((

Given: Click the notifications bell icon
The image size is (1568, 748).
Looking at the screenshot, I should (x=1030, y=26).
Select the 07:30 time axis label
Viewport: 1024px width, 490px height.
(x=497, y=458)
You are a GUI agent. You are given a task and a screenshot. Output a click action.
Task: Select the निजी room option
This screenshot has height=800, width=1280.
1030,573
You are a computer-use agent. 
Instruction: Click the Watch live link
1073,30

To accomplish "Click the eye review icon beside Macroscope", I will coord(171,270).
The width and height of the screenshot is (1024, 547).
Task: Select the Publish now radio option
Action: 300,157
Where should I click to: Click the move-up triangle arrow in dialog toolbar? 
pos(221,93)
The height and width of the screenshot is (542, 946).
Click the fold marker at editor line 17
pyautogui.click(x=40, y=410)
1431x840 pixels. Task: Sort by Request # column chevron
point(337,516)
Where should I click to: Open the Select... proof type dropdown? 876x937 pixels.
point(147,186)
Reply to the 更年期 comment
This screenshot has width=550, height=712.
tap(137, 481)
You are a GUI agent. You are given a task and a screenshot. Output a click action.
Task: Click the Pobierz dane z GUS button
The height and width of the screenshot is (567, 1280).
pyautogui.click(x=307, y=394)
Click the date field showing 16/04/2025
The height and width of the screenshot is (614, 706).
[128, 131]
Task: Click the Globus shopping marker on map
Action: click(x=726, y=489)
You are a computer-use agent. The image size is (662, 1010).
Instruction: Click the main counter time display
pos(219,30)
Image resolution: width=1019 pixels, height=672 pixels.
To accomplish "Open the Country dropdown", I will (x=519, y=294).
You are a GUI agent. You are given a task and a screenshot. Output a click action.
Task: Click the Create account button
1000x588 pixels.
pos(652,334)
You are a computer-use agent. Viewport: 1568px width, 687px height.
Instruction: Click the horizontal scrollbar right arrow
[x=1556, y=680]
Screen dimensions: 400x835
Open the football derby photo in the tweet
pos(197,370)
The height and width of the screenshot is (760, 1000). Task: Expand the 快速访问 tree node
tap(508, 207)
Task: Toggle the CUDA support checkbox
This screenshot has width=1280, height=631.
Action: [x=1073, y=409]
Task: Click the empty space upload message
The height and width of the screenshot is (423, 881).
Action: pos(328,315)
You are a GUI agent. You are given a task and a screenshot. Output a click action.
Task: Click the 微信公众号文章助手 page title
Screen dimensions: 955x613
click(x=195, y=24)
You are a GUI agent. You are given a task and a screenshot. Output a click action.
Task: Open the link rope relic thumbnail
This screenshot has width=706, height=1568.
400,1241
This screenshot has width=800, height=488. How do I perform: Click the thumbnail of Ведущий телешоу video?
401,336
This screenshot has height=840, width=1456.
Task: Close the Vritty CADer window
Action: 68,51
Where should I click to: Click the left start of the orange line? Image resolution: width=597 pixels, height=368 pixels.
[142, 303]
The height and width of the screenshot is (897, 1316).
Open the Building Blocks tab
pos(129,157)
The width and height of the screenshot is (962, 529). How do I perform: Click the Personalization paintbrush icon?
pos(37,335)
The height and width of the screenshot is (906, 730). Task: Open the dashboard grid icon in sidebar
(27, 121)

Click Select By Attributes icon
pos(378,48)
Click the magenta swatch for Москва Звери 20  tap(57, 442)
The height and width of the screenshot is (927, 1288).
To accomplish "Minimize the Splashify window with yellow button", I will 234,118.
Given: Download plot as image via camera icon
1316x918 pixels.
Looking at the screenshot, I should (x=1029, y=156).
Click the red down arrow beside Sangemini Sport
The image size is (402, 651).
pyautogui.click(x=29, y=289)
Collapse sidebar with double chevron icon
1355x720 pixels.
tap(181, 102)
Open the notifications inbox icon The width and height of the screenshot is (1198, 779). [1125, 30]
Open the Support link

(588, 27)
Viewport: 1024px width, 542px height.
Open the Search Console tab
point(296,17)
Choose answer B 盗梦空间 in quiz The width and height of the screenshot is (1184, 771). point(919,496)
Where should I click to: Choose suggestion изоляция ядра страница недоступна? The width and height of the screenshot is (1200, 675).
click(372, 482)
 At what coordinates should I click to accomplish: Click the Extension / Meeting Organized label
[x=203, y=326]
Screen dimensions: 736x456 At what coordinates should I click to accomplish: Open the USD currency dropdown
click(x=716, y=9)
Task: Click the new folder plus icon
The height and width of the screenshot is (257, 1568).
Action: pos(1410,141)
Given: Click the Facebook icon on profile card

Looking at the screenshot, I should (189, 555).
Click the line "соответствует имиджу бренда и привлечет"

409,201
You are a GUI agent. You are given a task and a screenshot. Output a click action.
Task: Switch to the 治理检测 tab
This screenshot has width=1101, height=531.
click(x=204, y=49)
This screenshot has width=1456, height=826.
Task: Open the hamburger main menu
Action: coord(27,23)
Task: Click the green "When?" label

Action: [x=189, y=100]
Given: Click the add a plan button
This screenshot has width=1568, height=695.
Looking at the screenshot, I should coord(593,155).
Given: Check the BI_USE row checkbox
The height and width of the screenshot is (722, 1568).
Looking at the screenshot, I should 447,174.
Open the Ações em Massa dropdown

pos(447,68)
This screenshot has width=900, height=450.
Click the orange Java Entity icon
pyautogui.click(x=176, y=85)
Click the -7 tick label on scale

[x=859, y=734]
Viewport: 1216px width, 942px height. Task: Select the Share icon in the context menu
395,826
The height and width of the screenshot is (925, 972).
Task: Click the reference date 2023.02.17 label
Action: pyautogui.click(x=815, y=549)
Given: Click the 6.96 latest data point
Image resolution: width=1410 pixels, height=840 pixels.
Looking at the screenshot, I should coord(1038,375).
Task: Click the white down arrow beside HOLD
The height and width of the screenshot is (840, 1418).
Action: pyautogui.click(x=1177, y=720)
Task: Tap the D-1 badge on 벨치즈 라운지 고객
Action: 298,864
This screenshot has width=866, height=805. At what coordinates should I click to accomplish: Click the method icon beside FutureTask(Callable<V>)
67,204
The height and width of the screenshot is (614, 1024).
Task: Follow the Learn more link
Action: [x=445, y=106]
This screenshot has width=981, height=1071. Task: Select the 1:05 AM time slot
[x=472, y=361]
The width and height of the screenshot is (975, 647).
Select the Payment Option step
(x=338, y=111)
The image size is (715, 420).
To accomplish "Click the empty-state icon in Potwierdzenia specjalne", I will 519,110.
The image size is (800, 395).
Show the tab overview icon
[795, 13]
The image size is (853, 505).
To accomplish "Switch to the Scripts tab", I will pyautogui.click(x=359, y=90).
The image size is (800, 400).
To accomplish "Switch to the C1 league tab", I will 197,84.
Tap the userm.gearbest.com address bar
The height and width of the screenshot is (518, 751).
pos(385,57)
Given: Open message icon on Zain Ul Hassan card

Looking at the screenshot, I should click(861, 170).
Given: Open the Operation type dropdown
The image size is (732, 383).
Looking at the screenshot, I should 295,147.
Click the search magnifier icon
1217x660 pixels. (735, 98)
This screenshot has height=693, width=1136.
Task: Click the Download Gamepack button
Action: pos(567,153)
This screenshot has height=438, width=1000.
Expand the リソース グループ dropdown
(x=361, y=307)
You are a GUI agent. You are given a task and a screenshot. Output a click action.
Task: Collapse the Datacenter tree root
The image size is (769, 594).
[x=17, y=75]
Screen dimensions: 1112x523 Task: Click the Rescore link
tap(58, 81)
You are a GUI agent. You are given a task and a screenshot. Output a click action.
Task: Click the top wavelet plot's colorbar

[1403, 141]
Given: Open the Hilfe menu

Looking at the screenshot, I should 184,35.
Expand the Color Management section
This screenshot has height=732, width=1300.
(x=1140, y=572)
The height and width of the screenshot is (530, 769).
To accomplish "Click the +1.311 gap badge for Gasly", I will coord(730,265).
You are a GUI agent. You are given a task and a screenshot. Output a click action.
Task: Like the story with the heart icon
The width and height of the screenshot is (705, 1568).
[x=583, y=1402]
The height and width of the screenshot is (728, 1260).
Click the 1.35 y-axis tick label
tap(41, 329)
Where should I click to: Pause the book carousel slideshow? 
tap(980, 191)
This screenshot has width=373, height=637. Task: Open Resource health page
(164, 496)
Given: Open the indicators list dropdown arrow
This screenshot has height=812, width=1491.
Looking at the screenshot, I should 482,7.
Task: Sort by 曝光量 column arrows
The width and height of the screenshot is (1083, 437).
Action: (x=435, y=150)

))

Task goal: Write out the rows verbatim, from the line containing "This screenshot has width=866, height=805." through the line containing "[1403, 141]", inclusive.

Written answer:
This screenshot has width=866, height=805. At what coordinates should I click to accomplish: Click the method icon beside FutureTask(Callable<V>)
67,204
The height and width of the screenshot is (614, 1024).
Task: Follow the Learn more link
Action: [x=445, y=106]
This screenshot has width=981, height=1071. Task: Select the 1:05 AM time slot
[x=472, y=361]
The width and height of the screenshot is (975, 647).
Select the Payment Option step
(x=338, y=111)
The image size is (715, 420).
To accomplish "Click the empty-state icon in Potwierdzenia specjalne", I will 519,110.
The image size is (800, 395).
Show the tab overview icon
[795, 13]
The image size is (853, 505).
To accomplish "Switch to the Scripts tab", I will pyautogui.click(x=359, y=90).
The image size is (800, 400).
To accomplish "Switch to the C1 league tab", I will 197,84.
Tap the userm.gearbest.com address bar
The height and width of the screenshot is (518, 751).
pos(385,57)
Given: Open message icon on Zain Ul Hassan card

Looking at the screenshot, I should click(861, 170).
Given: Open the Operation type dropdown
The image size is (732, 383).
Looking at the screenshot, I should 295,147.
Click the search magnifier icon
1217x660 pixels. (735, 98)
This screenshot has height=693, width=1136.
Task: Click the Download Gamepack button
Action: pos(567,153)
This screenshot has height=438, width=1000.
Expand the リソース グループ dropdown
(x=361, y=307)
You are a GUI agent. You are given a task and a screenshot. Output a click action.
Task: Collapse the Datacenter tree root
The image size is (769, 594).
[x=17, y=75]
Screen dimensions: 1112x523 Task: Click the Rescore link
tap(58, 81)
You are a GUI agent. You are given a task and a screenshot. Output a click action.
Task: Click the top wavelet plot's colorbar

[1403, 141]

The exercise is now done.